> [Working data]
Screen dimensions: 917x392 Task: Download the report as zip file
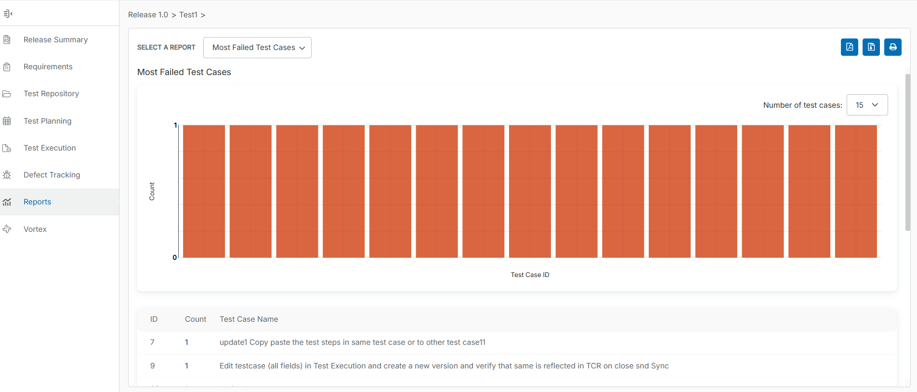(871, 47)
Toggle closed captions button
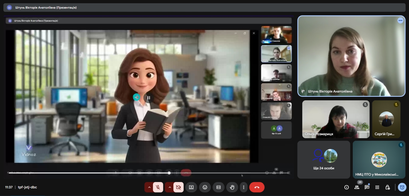Screen dimensions: 409x196 click(218, 187)
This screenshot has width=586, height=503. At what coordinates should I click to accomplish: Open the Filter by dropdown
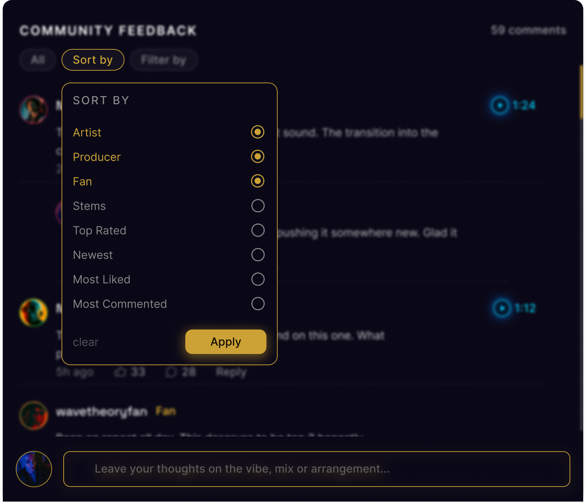tap(164, 60)
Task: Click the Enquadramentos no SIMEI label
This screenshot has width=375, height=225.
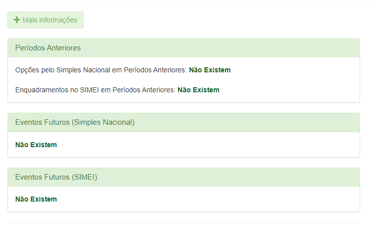Action: [96, 90]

> [Problem requirements]
Each record must be set down again without alteration, and no picture may be carried over.

> [Task answer]
Screen dimensions: 917x392 Task: Download the report as zip file
(871, 47)
Toggle closed captions button
Screen dimensions: 409x196 click(218, 187)
This screenshot has width=586, height=503. At what coordinates should I click to accomplish: Open the Filter by dropdown
tap(164, 60)
Task: Click the Enquadramentos no SIMEI label
This screenshot has width=375, height=225.
Action: [96, 90]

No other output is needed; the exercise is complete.